Aunque la princesa Jung era hermanastra de Tung Chih, la corte no le permitía vivir conmigo a menos que la adoptara oficialmente, y eso hice. Mereció la pena; al principio estaba asustada y era muy tímida, pero gradualmente se fue sanando. La alimenté tanto como pude. En mi palacio era libre de correr por donde quisiera, aunque apenas se aprovechaba de su libertad. Era lo contrario de Tung Chih, al que le encantaba la aventura. No obstante se llevaba bien con mi hijo y le proporcionaba cierta estabilidad. La única disciplina que le exigía era que asistiera a la escuela. A diferencia de Tung Chih, le encantaba aprender y era una excelente estudiante. Los tutores no dejaban de halagarla. Era una adolescente y quería ampliar sus horizontes. No solo la alenté a hacerlo sino que también le brindé las oportunidades.

La princesa Jung se convirtió en una serena belleza al cumplir los quince años. Uno de mis ministros sugirió que dispusiera su matrimonio con un jefe tribal tibetano, «tal como era el deseo de su padre, el emperador Hsien Feng».

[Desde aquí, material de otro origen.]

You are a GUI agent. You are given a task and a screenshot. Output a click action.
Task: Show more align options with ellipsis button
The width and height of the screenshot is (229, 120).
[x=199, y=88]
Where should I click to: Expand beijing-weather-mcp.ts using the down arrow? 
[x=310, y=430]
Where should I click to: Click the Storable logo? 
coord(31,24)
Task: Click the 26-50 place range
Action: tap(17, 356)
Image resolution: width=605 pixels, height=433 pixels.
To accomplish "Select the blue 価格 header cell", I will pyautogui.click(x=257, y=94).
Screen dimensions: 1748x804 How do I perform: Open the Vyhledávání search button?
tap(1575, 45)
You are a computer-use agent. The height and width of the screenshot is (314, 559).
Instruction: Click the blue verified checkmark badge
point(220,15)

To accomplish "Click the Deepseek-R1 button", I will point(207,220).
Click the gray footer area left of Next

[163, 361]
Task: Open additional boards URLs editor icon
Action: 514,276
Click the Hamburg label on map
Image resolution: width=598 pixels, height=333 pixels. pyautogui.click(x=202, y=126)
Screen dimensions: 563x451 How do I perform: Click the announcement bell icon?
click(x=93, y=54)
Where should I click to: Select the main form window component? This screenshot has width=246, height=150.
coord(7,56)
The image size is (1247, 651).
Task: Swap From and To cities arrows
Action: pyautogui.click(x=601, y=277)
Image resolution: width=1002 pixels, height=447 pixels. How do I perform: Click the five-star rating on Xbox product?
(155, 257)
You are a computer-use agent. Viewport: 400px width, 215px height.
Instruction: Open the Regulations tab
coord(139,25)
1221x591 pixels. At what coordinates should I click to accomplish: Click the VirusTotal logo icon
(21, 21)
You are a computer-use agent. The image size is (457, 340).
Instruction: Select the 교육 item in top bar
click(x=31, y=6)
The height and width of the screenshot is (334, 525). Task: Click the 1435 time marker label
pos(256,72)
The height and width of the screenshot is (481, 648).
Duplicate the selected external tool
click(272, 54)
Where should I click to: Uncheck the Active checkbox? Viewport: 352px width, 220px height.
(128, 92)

Descarté la proposición; aunque la dama Yun y yo nunca habíamos sido amigas, quería hacerle justicia. Me había hablado de su temor a que casaran a su hija con un «salvaje». Le comuniqué a la corte que la princesa Jung era mi hija y era asunto mío decidir su futuro. En lugar de casarla en el Tíbet, la envié con el príncipe Kung. Quería que Jung recibiera una educación particular y aprendiera inglés. Cuando lo hizo, quise que fuera mi secretaria y traductora. Al fin y al cabo, llegaría el día en que tendría que hablar personalmente con la reina de Inglaterra.

Capítulo 24

Los preparativos para el entierro de mi marido concluyeron al fin. Fueron necesarios tres meses y nueve mil obreros que construyesen un camino especial para llevar el féretro hasta la tumba imperial. Los porteadores, todos de la misma altura y peso, practicaban día y noche para perfeccionar sus pasos. La tumba estaba situada en la provincia de Hopeh, no lejos de Pekín. Cada mañana se colocaba una mesa y una silla encima de una gruesa plancha que pesaba lo mismo que el ataúd. Se ponía un cuenco de agua sobre la mesa y un funcionario se subía a hombros de los porteadores para sentarse en la silla. Su deber era vigilar el agua del cuenco. Los porteadores debían practicar su marcha hasta que el agua no se derramara del recipiente.

Escoltadas por Yung Lu, Nuharoo y yo hicimos un viaje para inspeccionar la tumba. Oficialmente se llamaba el Terreno Bendito de la Eternidad. La tierra era una roca dura cubierta de hielo. Después de un largo viaje, bajé del palanquín con los brazos tiesos y las piernas heladas. No había sol. Nuharoo y yo vestíamos las habituales ropas de luto, con el cuello expuesto al aire frío. El viento nos lanzaba tierra a la piel y Nuharoo se moría de ganas de regresar.